I listened ‘drop-jawed’ as Governor Martyn Roper made the announcement of the impending arrival of a contingent of British military officers with three civilians among them. One rationalisation for such a visit is ostensibly to help with hurricane preparation. Hurricane preparation in a time of COVID-19 … Give me a break! This announcement smacks of 19th century colonialism and could be out of the playbook of [Rudyard] Kipling or [George] Curzon or some other like-minded colonial.

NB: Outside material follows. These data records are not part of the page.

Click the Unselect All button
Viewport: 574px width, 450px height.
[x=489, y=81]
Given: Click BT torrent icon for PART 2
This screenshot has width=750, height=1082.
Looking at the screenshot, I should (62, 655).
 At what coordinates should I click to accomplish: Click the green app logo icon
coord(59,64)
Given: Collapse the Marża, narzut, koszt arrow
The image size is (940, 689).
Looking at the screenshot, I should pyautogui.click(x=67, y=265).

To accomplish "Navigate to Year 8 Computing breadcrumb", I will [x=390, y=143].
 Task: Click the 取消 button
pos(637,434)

I remain at a loss to see the necessity of this mission, since by the most recent briefing from [Police] Commissioner [Derek] Byrne there is [not] (nor has there been since the curfews) any threat to the peace, order and good governance in these islands. The history of such intervention in the recent past in these islands has, according to my recollection, been far from ideal. 

Consider in the mid-1990s when an influx of Cuban refugees came within a hair’s breadth of overwhelming Caymanian society. Our social control forces did a commendable job until the then governor, against the advice of his elected Cabinet, insisted on yielding to the demands of the Cuban exile-seekers to exercise ‘their right to demonstrate’ and released them from the tight lockdown.

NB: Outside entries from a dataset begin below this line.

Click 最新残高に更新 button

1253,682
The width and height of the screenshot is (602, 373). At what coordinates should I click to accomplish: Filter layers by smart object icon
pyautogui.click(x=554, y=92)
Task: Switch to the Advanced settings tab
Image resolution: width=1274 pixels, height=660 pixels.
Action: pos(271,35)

At that point, our brave policemen and prison officers seemed like they were about to lose control. Fifty police officers were recruited from the UK. The effectiveness of this contingent, ostensibly recruited to bring relief, gave as much trouble as the Cuban exile-seekers, who seemed hell bent on going to the US.

The British police officers, lost in this exotic paradise (the Cayman Islands), spent an inordinate amount of time indulging themselves at the then Royal Palms Hotel. Such was the breakdown that a few had to be shipped home prematurely. After approximately two months, the remainder returned from whence they came, leaving the society stuck with a $5 million bill (the cost of their recruitment) plus the expense of accommodating the Cuban troublemakers, who thank God, eventually left our shores. But alas, this is always the story in Paradise and the Plantation.

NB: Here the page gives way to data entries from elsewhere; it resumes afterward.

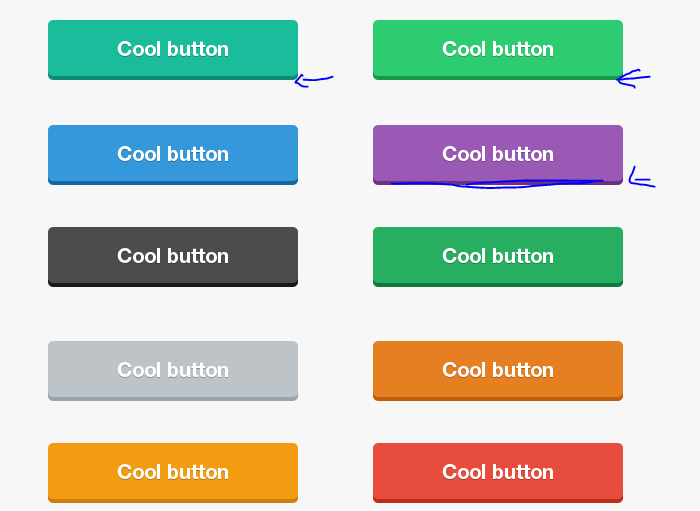Click the brown bottom edge of orange button
The width and height of the screenshot is (700, 511).
click(x=497, y=397)
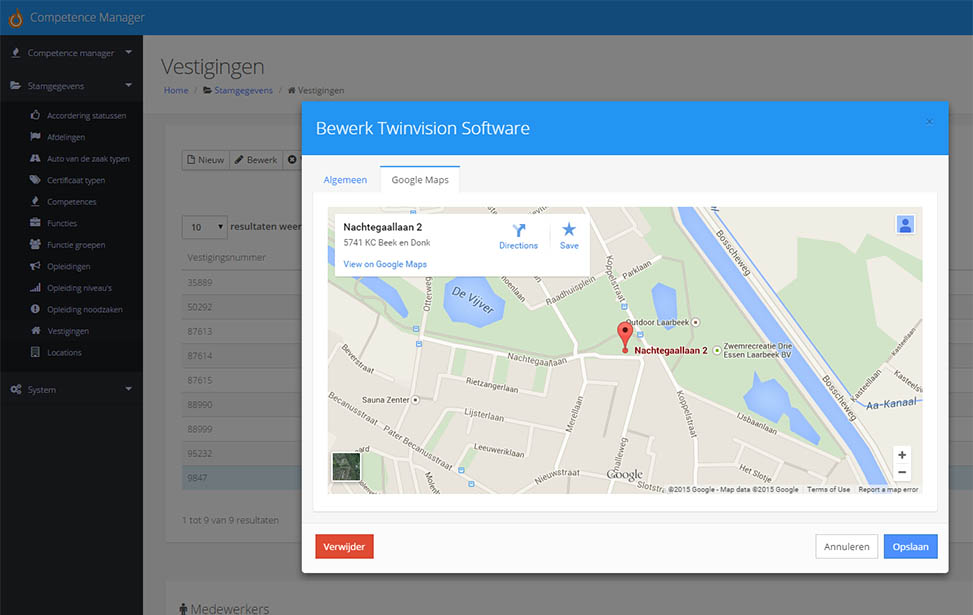The image size is (973, 615).
Task: Expand the Competence manager sidebar menu
Action: [x=70, y=53]
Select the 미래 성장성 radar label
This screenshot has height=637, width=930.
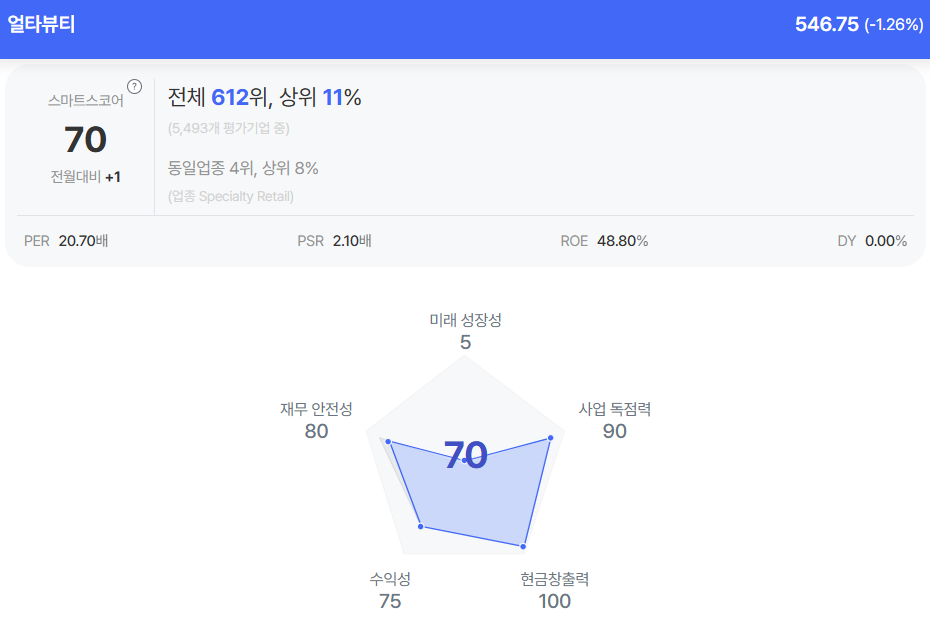(465, 320)
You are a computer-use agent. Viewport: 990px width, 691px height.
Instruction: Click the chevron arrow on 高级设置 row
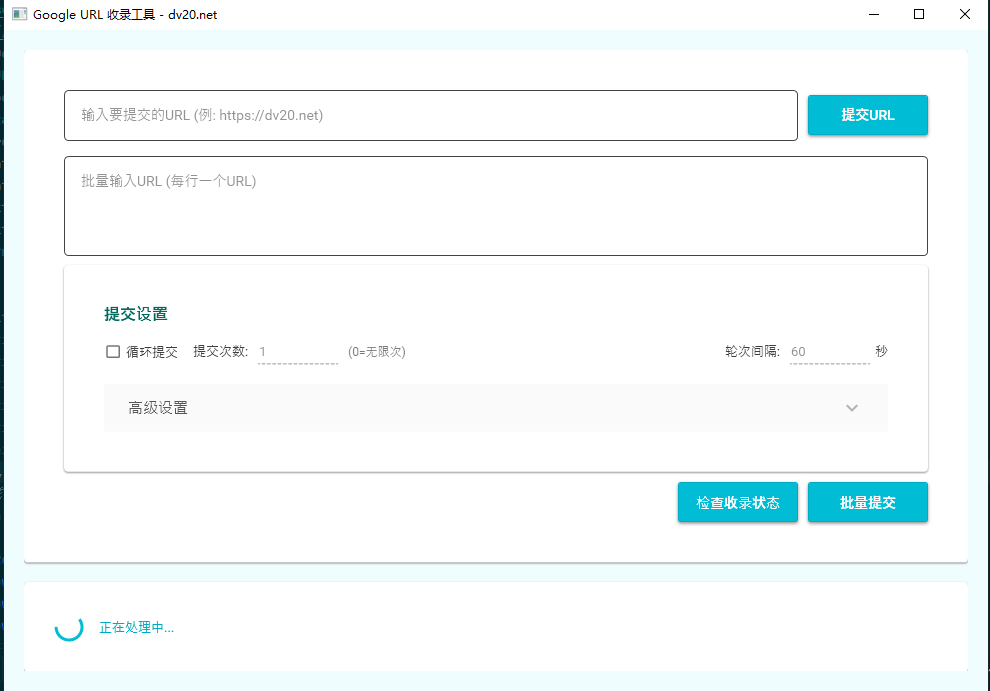(x=852, y=408)
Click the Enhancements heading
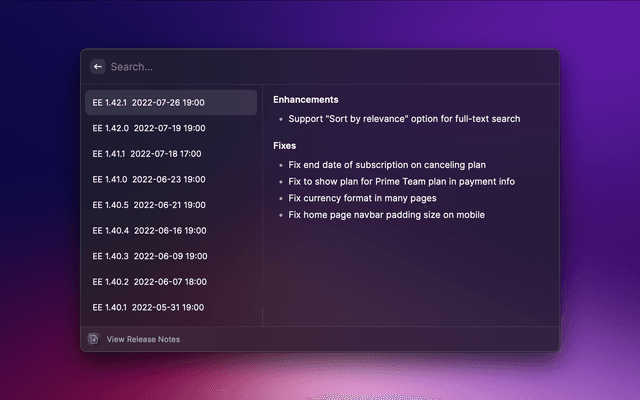This screenshot has width=640, height=400. (306, 100)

Fast forward to Hurricane Ivan and what did the Cayman Islands receive from Great Britain? Not much by way of concrete assistance, and what little that was, came grudgingly and at the eleventh-and-three-quarters hour. May I remind our readers that as proud Caymanians, we have never been grant-aided.

As a frontier society, Caymanians have throughout the history of devastating hurricanes and other challenges, looked to heaven and their own ingenuity and experience. In the aftermath of Hurricane Ivan, my colleague, Gilbert McLean, the then minister of health, brought in a team of psychologists and mental health specialists from Canada to assist our people through the stress and upset. 

As minister of education, I procured, for gratis, the services of a counselling psychologist, Dr. Jerome Brodlie, a gentleman whom I met prior to coming into politics. Dr. Brodlie gave counselling sessions and workshops for our teachers and frontline education staff. These two interventions greatly assisted our people in navigating those stressful times.

Can someone explain to me why at this time we are importing a contingent of military men and their civilian minders rather than bolstering our mental health counselling and ancillary services? 

I have gone on record previously as stating that we should be preparing for an increasing number of stress disorders. This is not conjecture on my part, rather it is the opinion of psychiatrists, mental health experts and international pundits. COVID-19 is going to change the world, and by inference the Cayman Islands, in ways not previously experienced.

There will be ‘a new normal’ and, in the most ideal of circumstances, social behaviour, among other things, will be profoundly affected. Heaven forbid that we in these islands should become so narcissistic, so disruptive, so greedy and so ignorant that we sacrifice social distancing and staying at home and abiding by the curfews for the opportunity ‘to hear the cash register ring’, or for some other senseless indulgence, or that we should look to some military contingent for relief.

No! This is not the time to bring a contingent of military officers. Rather, this is the time to set up mental health counselling, parental assistance programmes, financial counselling and ancillary services. This is the time to ensure that the aftermath of this pandemic is not as costly as the pandemic itself.